Beginning with the line containing "You are a GUI", transcribe every line exactly down to the last one in the records below, and drop the pictures.

The records START

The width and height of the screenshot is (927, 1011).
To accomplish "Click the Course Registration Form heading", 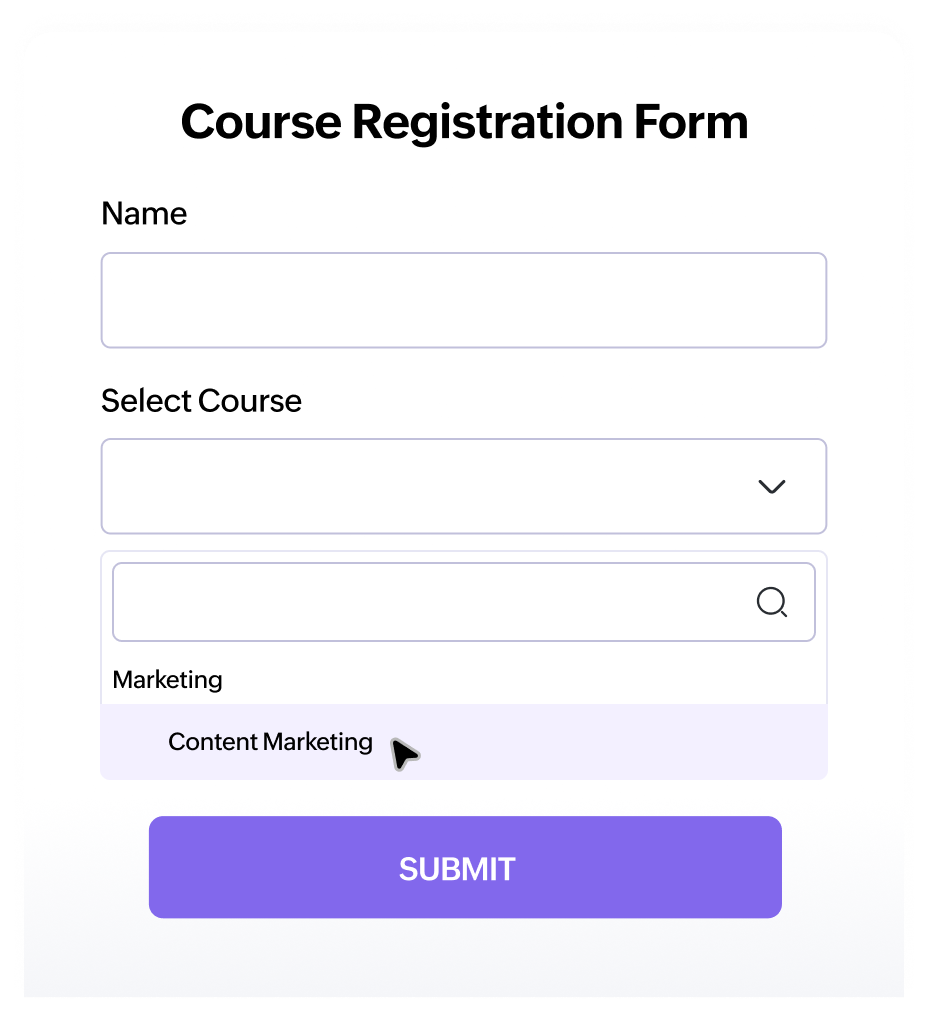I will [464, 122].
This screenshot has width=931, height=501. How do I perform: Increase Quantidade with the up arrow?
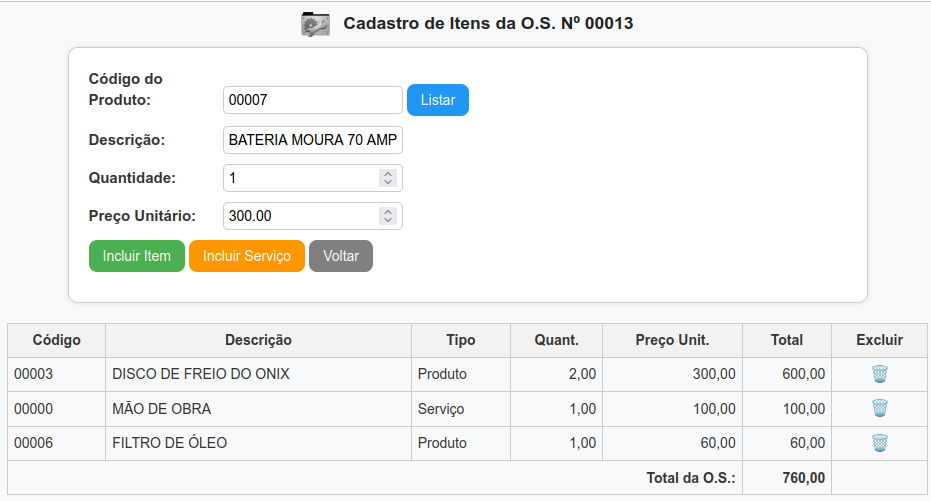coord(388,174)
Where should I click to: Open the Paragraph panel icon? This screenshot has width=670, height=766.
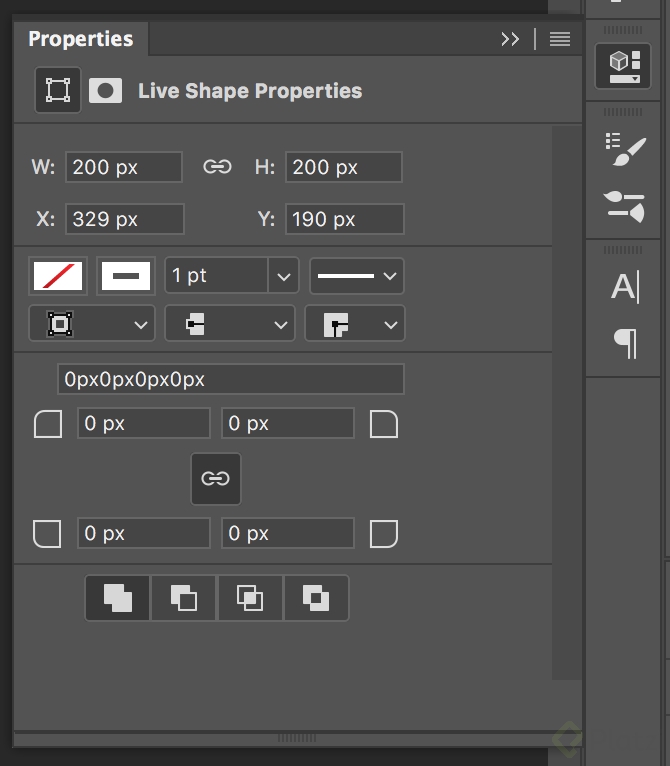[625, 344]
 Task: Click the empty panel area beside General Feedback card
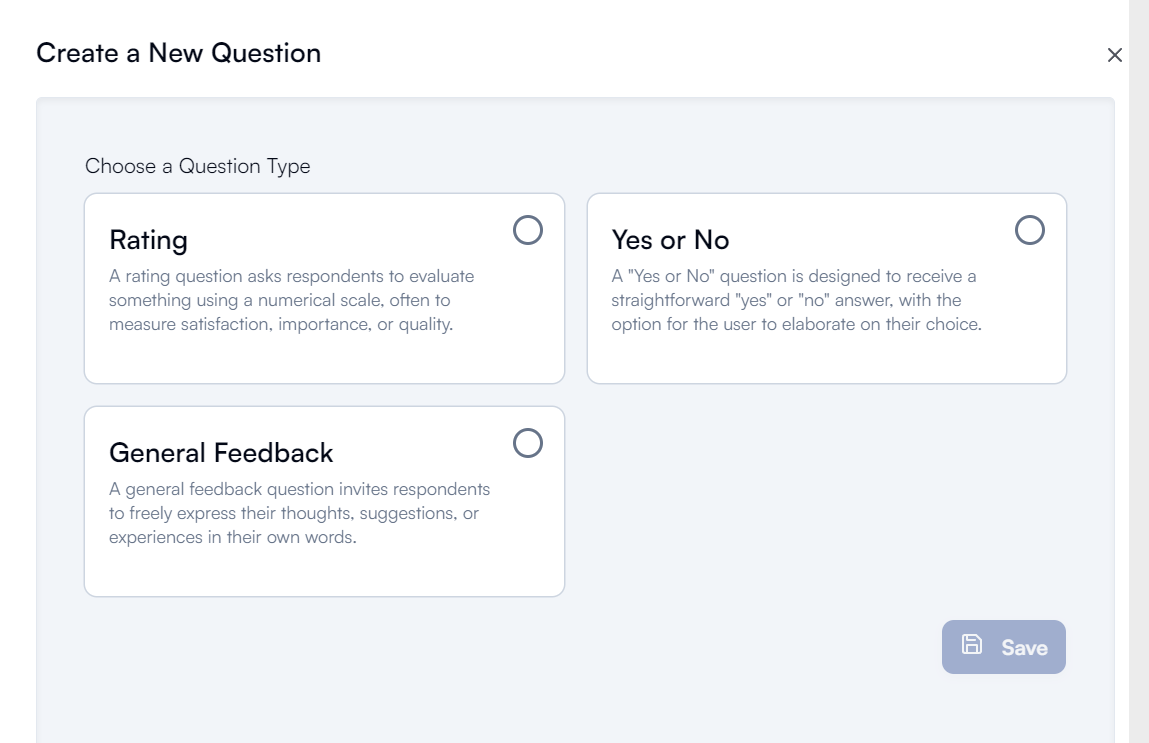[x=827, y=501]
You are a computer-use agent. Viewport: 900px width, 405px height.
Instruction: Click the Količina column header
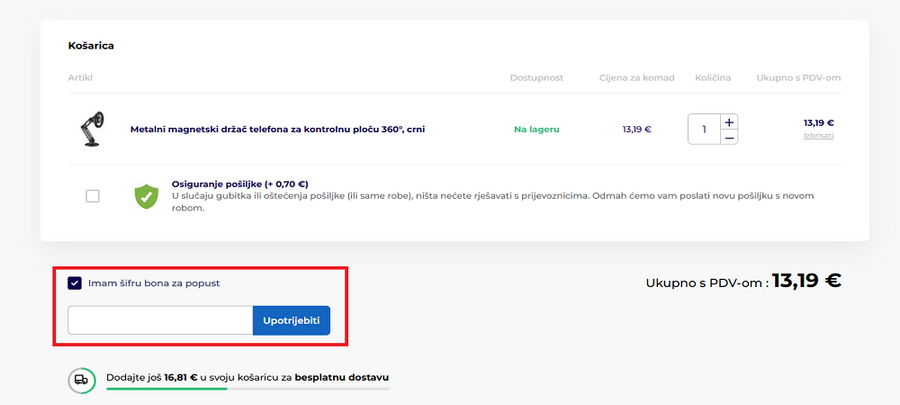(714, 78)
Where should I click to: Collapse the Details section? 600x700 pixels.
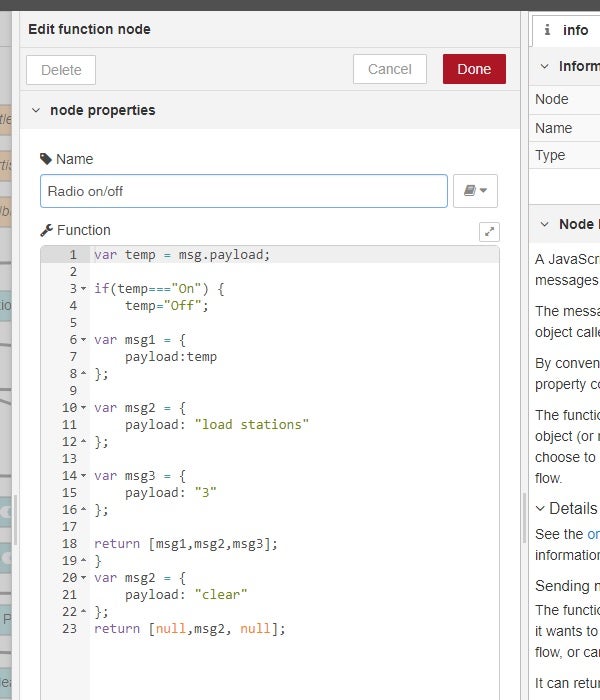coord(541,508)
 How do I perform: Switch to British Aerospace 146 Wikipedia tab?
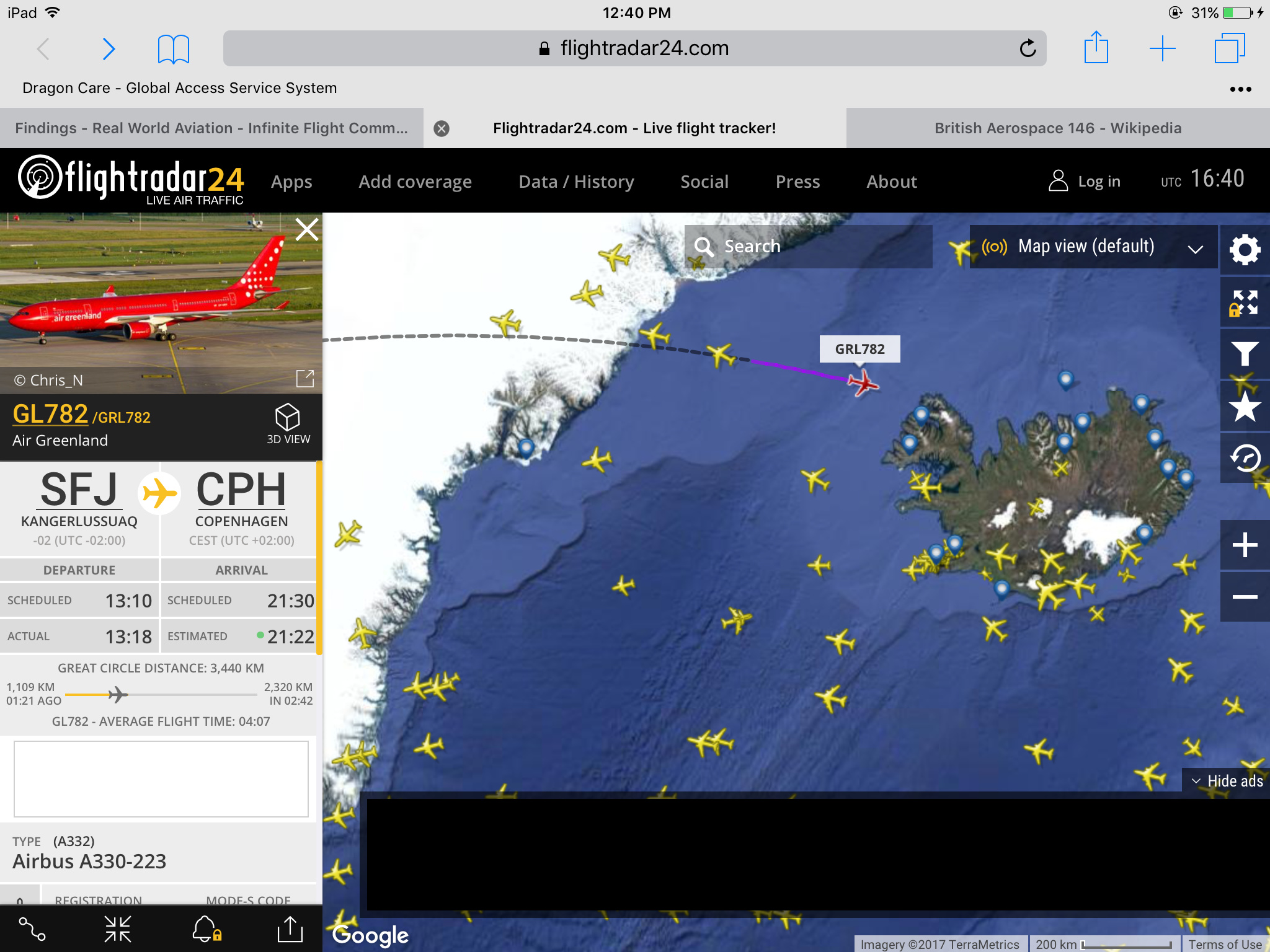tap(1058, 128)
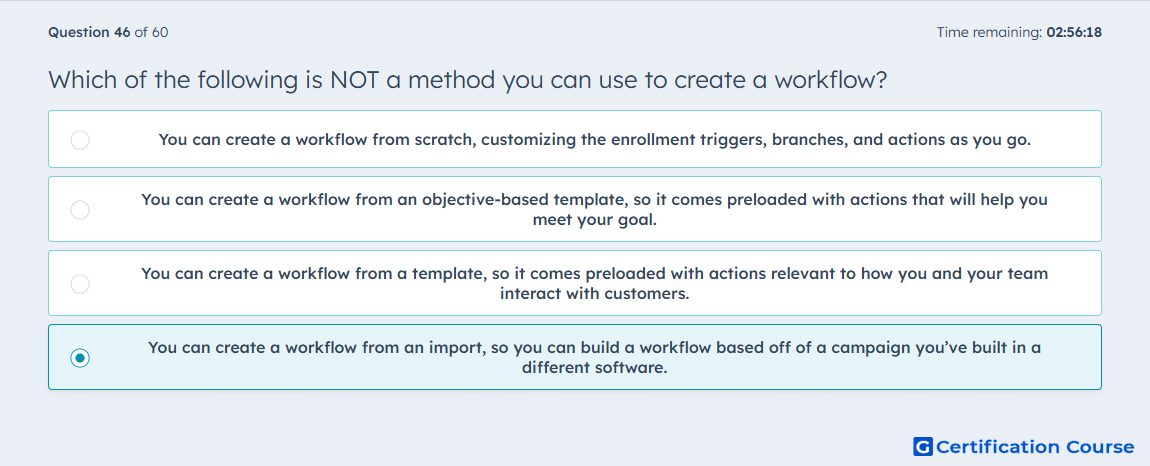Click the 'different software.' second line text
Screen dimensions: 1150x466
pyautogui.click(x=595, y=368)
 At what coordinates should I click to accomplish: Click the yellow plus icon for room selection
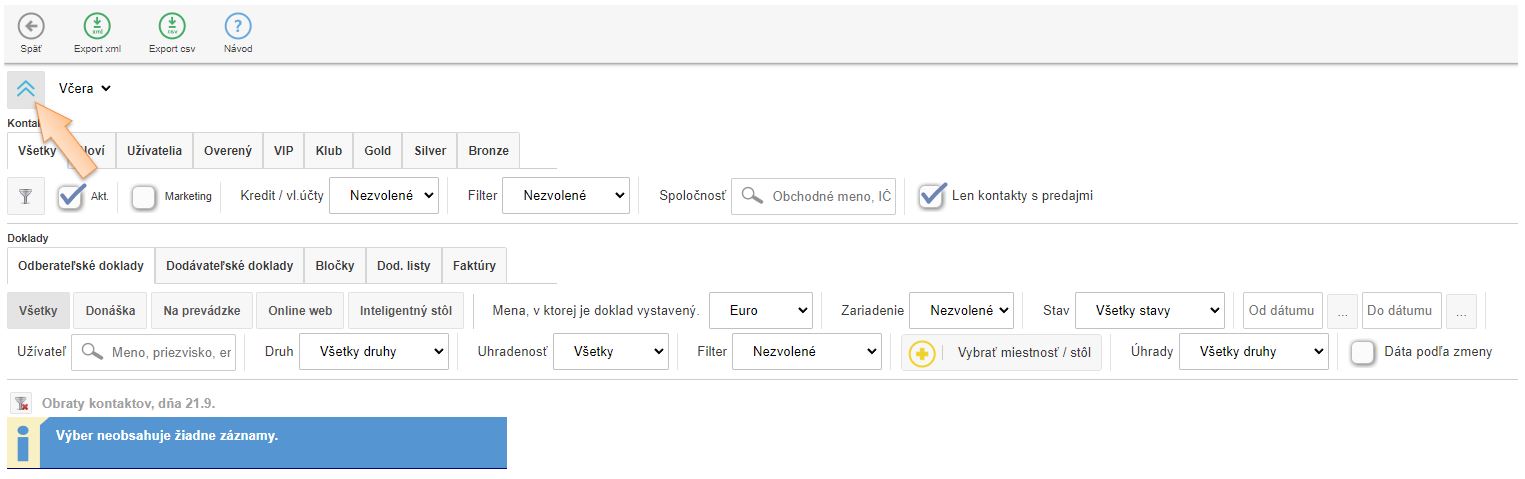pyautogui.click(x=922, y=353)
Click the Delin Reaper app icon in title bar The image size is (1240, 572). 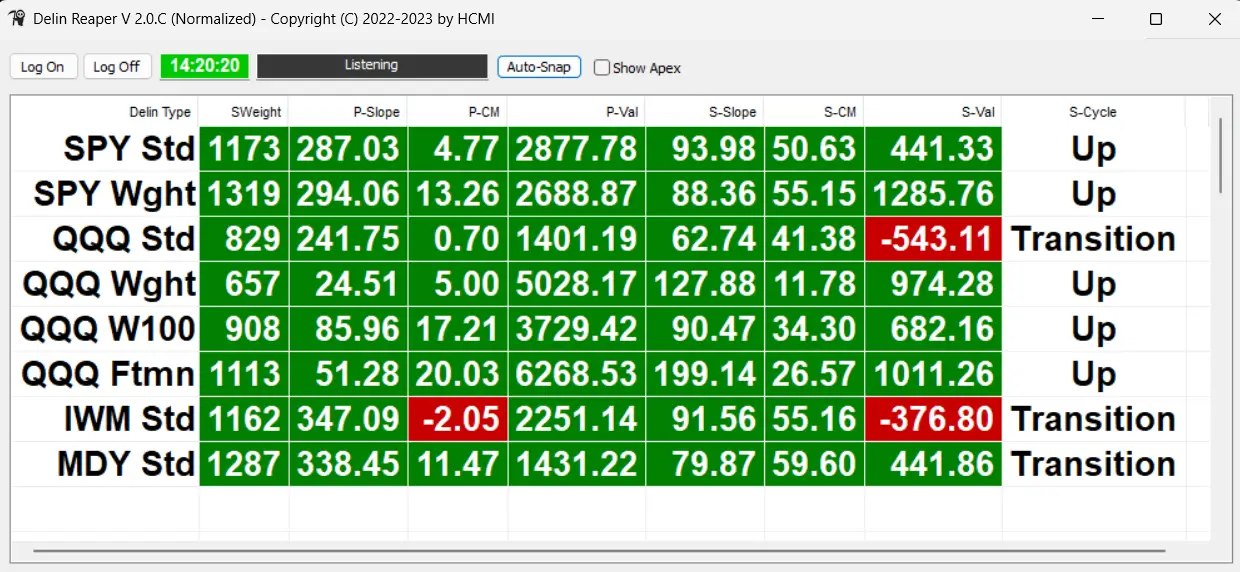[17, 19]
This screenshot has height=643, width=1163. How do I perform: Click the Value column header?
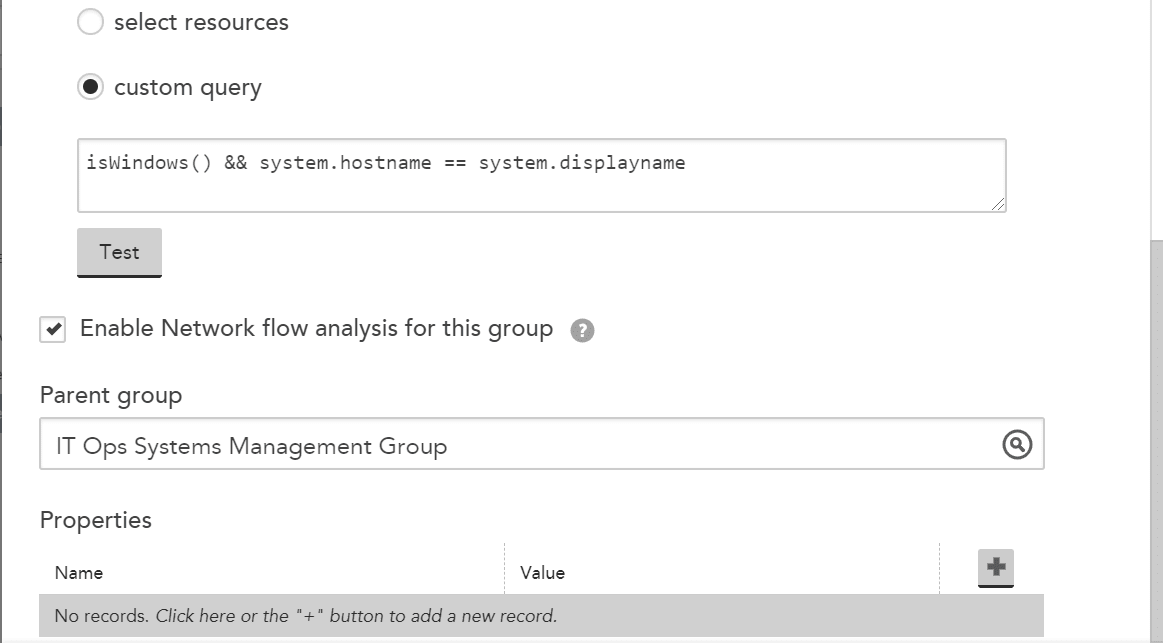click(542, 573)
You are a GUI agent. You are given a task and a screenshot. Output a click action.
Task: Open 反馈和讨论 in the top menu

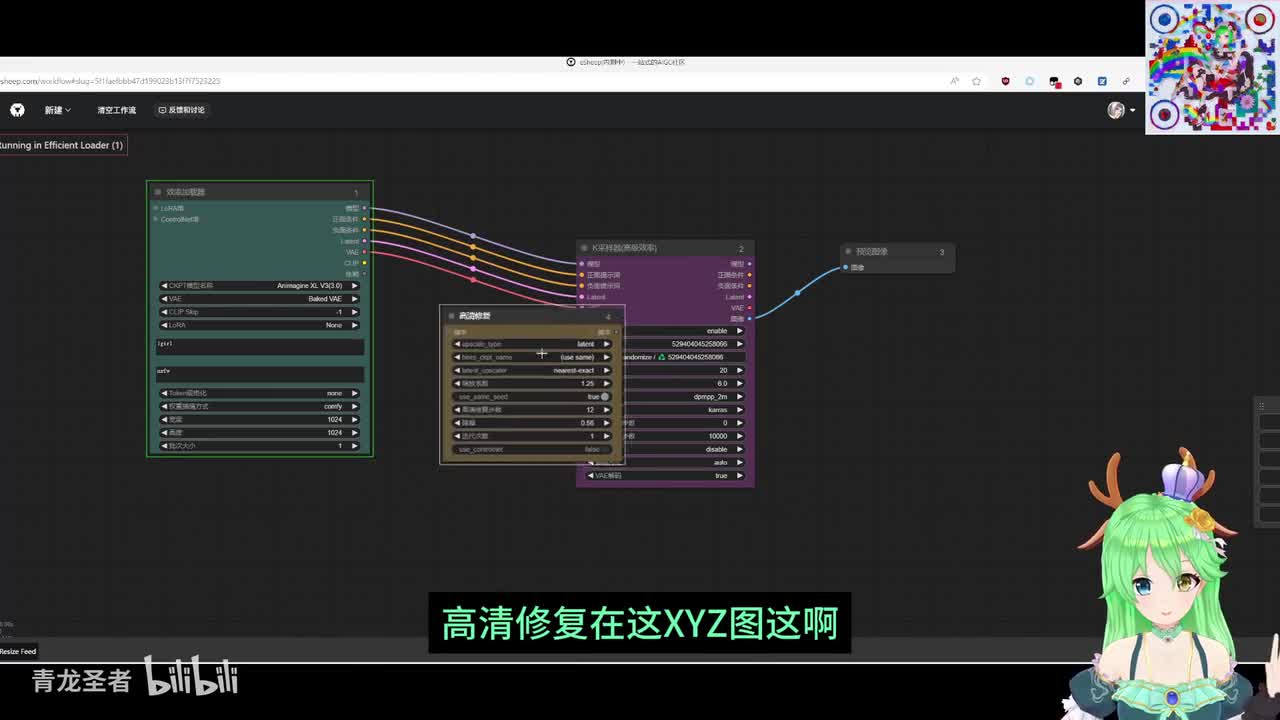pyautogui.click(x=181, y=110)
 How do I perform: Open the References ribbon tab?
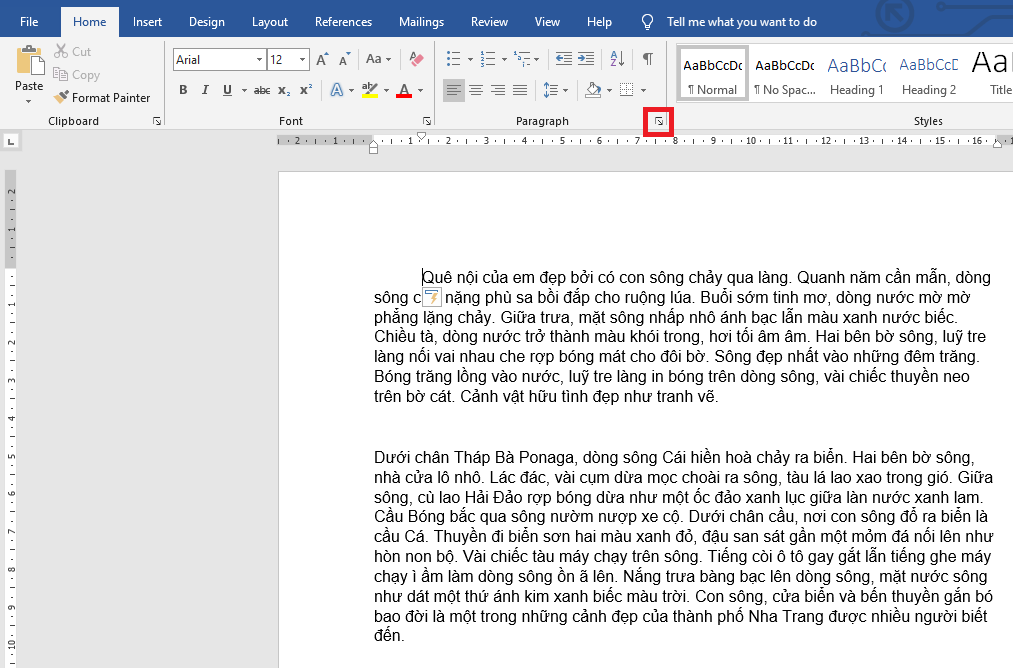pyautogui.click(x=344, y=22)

The records END

**Answer area:**
You are a GUI agent. You are given a task and a screenshot. Output a click action.
Task: Open 反馈和讨论 in the top menu

pyautogui.click(x=181, y=110)
 How do I perform: Open the References ribbon tab?
pyautogui.click(x=344, y=22)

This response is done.